Патогенетическая терапия сводится к назначению:
- цитокиновых препаратов (лейкиноферон, ронколейкин)
- пробиотики и пребиотики (бифиформ, линекс и др.) для профилактики дисбактериоза
-
поливитамины, витамино-минеральные комплексы, антиоксиданты,
растительные адаптогены, метаболиты, антигистаминные, ингибиторы
протеаз, вазоактивные препараты – всё это используют по показаниям при
наличии соответствующей клиники
Симптоматическое лечение:
- при сухом
приступообразном кашле – синекод, стоптуссин, туссупрекс, пакселадин,
либексин.
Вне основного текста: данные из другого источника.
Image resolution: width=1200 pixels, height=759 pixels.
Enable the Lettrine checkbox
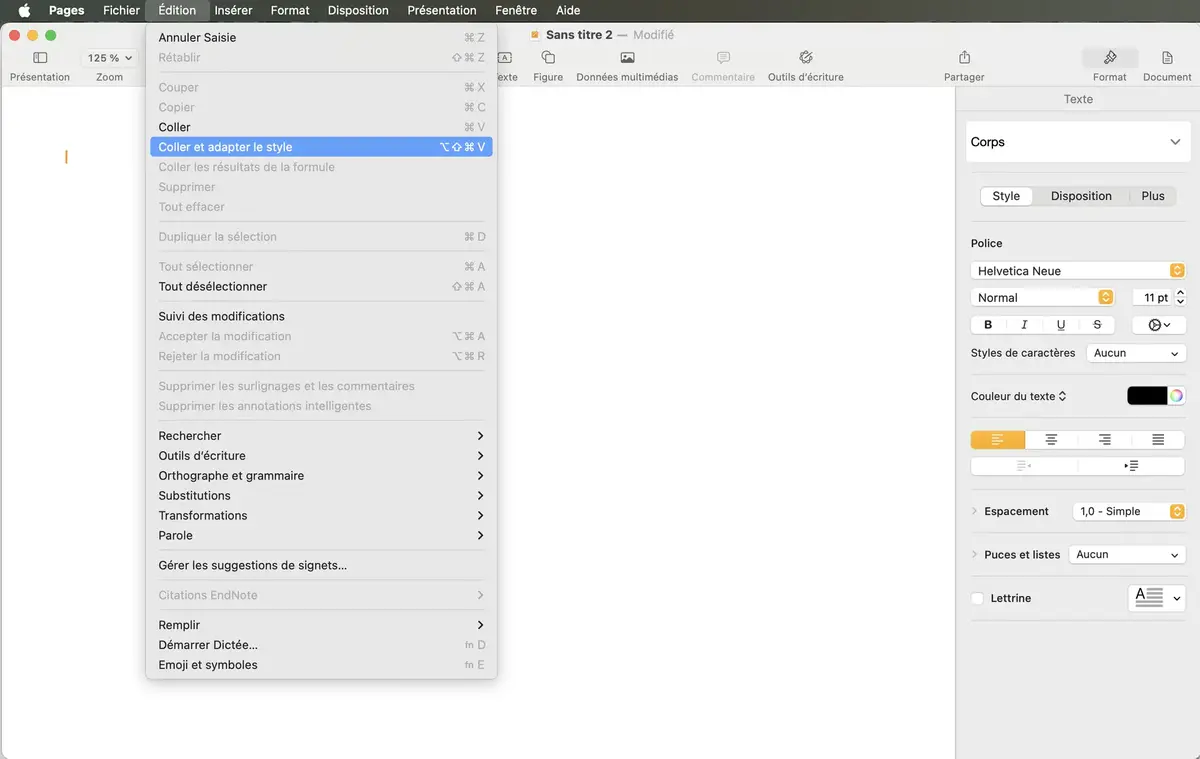pos(977,599)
Но при назначении этих препаратов необходимо
проконсультироваться с врачом или знать анамнез, т.к некоторые из этих
препаратов центрального действия и могут угнетать действие не только
кашлевого, но и дыхательного центров.
- при влажном кашле – муколитики (бромгексин, амброксол, АЦЦ, мукалтин, грудные сборы)
- назначение жаропонижающих и сердечных гликозидов – по показаниям.
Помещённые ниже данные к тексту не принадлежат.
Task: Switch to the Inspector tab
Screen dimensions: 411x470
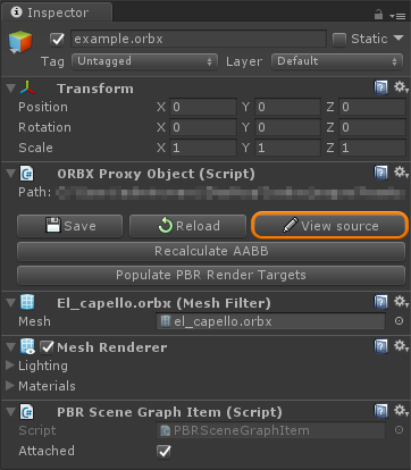Action: click(56, 13)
Постинфекционный иммунитет нестойкий и возможно повторное инфицирование.
Реабилитация
В период рекрнволисценции необходим осмотр инфекциониста и педиатра (терапевта) через 1, 3 6 9 12 и 24 месяцев после выздоровления, с использованием дополнительных методов – ИФА, ПЦР и рентген грудной клетки через 6, 12, 18, 24 месяцев. Консультация других специалистов – по показаниям. Сроки нетрудоспособности – 7-10 суток при гриппоподобной форме, 20-40 суток – при возникновении пневмонии, при затяжном и хроническом течении сроки нетрудоспособности устанавливаются комиссией.
Осложнения орнитоза
Менингит, тромбофлебит, гепатит, миокардит, тиреоидит, панкреатит. Но основная причина осложнений – формирование фиброзо-склерозирующих изменений в поражённых органах.
Профилактика орнитоза
Аэрозольная вакцинация находится ещё в стадии разработки, на данный момент доступна только неспецифическая профилактика – ограничение контакта с птицами, ветеринарный надзор, изоляция больных орнитозом, дезинфекция мокроты от больных.